* Task to complete *
Answer these questions from the pancreas text below.
(a) What two roles does the pancreas play, according to the opening paragraph?
(b) What percentage of the pancreas is made up of exocrine cells?
(c) In what structures are the endocrine cells clustered?

* Text shown *
BEGIN
Many people are unfamiliar with the position and function of the pancreas beyond knowing that "it has something to do with diabetes, doesn't it?" In fact, this organ plays important roles in both digestion and homeostasis, and a good place to begin the tour is John Hopkins University. The introductory pages include instructions on how to locate your own pancreas using the fingers of your right hand – probably best attempted if you can cope with poorly translated assembly instructions and are an advanced practitioner of yoga!

If you want greater detail about the gross structure of the pancreas, and its relation to other organs, there is probably no greater authority than the online Gray's Anatomy. This has a section on the organ's development from dorsal and ventral buds, but the Mammalian Genetics Unit site covers this subject at a cellular level. It points put that exocrine cells, which secrete food-processing enzymes into the duodenum, make up 98% of the pancreas. Endocrine cells, which comprise the remaining 2%, secrete hormones into the bloodstream to maintain blood glucose levels and are clustered together in structures call the Islets of Langerhans. There are four main cell types: a, b, d and PP, which secrete glucagon, insulin, somatostatin and pancreatic polypeptide respectively. Microscope slides of the islets, embedded within the exocrine tissue, can be found here, while there is a good photograph of the acinar structure of the exocrine pancreas here.
END
* Extracted entries *
BEGIN
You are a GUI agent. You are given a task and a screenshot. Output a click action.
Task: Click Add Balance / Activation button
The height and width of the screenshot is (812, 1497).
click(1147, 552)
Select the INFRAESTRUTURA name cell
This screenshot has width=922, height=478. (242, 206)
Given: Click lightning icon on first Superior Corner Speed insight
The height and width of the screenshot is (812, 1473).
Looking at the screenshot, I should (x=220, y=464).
END
BEGIN
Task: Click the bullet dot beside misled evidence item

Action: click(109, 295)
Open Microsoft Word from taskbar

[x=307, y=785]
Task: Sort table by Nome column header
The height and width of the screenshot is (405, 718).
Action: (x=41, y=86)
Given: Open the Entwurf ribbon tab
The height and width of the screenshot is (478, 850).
END
BEGIN
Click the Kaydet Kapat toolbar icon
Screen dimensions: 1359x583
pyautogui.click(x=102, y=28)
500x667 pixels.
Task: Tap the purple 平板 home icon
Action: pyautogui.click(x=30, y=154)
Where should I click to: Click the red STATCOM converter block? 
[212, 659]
END
* Reply to the task *
(a) Digestion and homeostasis.
(b) 98%.
(c) The Islets of Langerhans.